В купе вошли мама и проводница нашего вагона, женщина лет сорока, но привлекательная. Я увидел в руках у мамы пучки прутьев и понял, что меня все-таки высекут. Меня жутко смущало, что я стою полуголый при посторонней женщине. Проводница села на лежак. Мама сказала мне: "Ты был со мной очень груб, поэтому я высеку тебя розгами… (она помахала пучками перед моим лицом) А Евгения Ивановна (проводница) подержит тебя. Ложись к ней на колени. Живо…" Я был испуган и смущен от необходимости ложиться на колени молодой еще женщины. Но меня не слушали.

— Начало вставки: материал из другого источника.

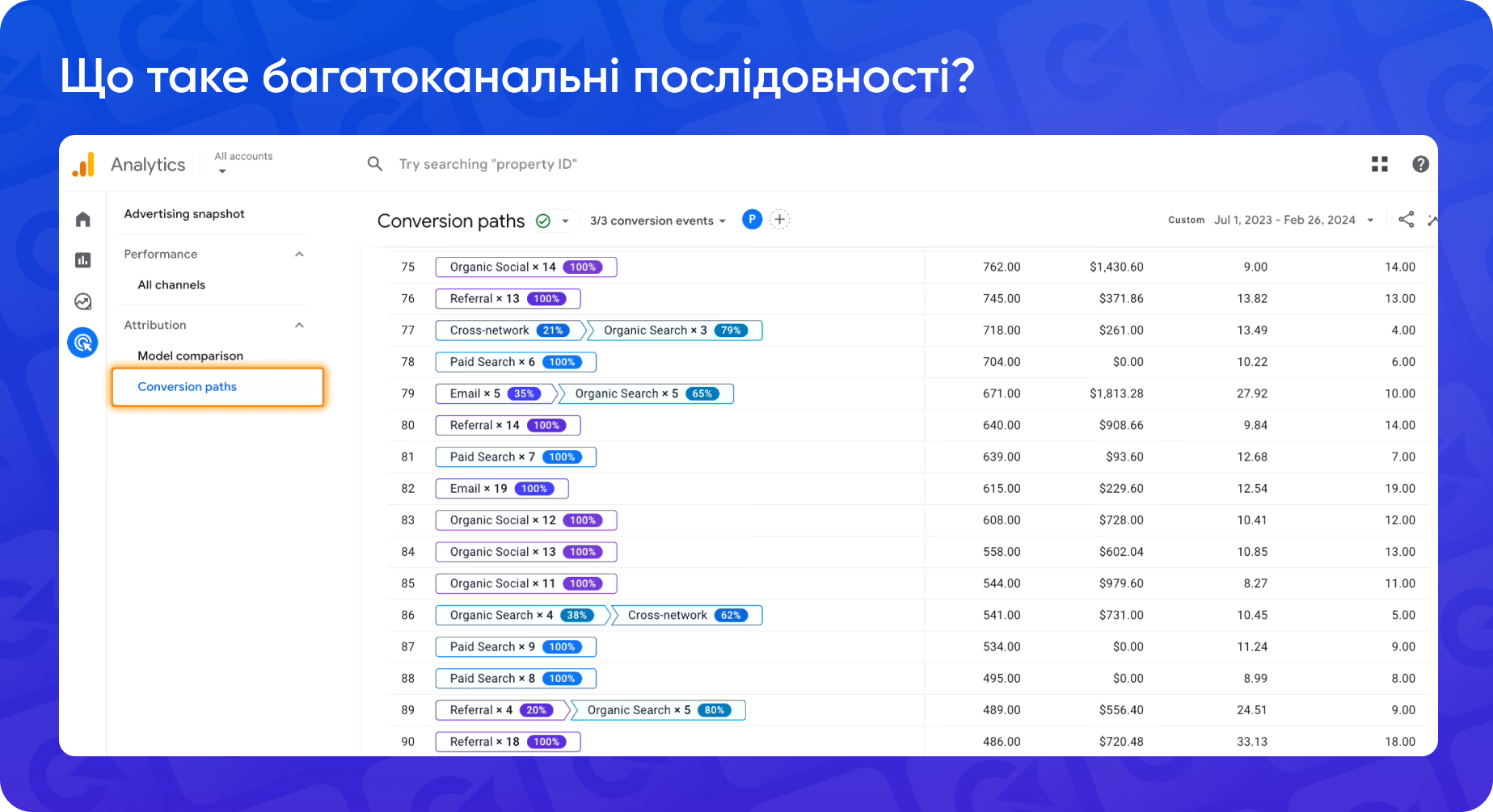Collapse the Performance section
This screenshot has width=1493, height=812.
(299, 254)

Проводница положила меня поперек своих коленей, так что мои ноги свисали на пол, а головой я оказался на лежаке. Я почувствовал на своей пояснице женские руки, они плотно прижали меня. Но меня смущало не это. Я чувствовал своим членом тепло женского бедра, потому что Евгения Ивановна перед тем, как положить меня, приподняла свою форменную юбку. Забегая вперед скажу, что пока меня секли, мой член терся об это бедро. Удивляюсь, как это я не кончил от такого трения.
Перед поркой мама еще раз подчеркнула мой проступок – грубость, и назначила мне в наказание 30 ударов. Проводницу она просила считать удары. Наконец раздалось пение розог и я почувствовал первый удар. Не знаю, что это были за прутья (их срезала проводница на полустанке с какого-то куста), но секли они здорово. Мою попку обжигали удары, я только и мог, что дергать попой и стучать ногами по полу. После первых 15 ударов, пока мама меняла пучок, она еще раз напомнила мне, что я не имею права ей грубить, что меня выдерут в два раза больнее, если я посмею до приезда в Одессу еще хоть раз провиниться. Вторая порция ударов ложилась уже не только на ягодицы, но и ляжки. От резкой боли я сжимал ягодицы и ноги… Наконец порка закончилась и мне разрешили встать. От боли я уже даже не обращал внимания на то, что мой возбужденный член стоял колом.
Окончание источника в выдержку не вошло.